- _Exercise goal_
Each line of the data below holding the word "computer" must be copied.

[Opening Input for this task section]

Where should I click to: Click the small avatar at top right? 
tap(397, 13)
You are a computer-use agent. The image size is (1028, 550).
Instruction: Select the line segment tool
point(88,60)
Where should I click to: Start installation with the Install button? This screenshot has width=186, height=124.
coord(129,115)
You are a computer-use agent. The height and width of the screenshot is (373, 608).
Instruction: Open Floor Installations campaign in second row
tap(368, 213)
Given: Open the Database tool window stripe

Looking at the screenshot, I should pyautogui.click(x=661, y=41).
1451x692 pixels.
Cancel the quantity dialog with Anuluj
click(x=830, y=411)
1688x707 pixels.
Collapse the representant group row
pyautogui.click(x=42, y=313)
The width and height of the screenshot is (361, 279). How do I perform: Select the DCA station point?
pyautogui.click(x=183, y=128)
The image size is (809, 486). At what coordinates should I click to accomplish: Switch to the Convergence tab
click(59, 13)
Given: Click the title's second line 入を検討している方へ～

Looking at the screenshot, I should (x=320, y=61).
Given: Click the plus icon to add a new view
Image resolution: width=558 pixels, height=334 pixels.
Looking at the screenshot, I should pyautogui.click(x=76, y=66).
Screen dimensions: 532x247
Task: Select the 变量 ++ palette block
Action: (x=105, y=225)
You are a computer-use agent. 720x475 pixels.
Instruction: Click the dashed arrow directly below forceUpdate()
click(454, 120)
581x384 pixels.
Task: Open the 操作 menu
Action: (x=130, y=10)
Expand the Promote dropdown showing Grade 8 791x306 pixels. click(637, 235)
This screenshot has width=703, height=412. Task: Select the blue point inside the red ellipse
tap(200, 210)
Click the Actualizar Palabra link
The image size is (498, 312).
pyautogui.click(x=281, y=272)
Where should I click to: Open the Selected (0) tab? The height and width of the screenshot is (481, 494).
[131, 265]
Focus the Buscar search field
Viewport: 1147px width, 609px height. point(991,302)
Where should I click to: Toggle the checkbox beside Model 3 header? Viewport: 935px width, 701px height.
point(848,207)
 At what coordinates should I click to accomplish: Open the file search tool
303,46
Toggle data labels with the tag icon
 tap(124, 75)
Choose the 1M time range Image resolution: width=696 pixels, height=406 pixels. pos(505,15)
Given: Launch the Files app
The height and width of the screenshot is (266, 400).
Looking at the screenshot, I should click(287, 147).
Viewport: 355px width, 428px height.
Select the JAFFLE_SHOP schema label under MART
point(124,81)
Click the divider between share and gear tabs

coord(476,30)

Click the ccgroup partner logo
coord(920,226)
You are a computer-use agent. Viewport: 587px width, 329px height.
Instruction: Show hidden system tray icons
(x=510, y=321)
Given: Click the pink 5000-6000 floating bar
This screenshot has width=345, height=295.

[Closing Input for this task section]

- _Result for this exercise_
You are a computer-use agent. The image size is (1028, 550).
You are a computer-use agent. The height and width of the screenshot is (373, 608).
You are a computer-use agent. 720x475 pixels.
You are a computer-use agent. Viewport: 587px width, 329px height.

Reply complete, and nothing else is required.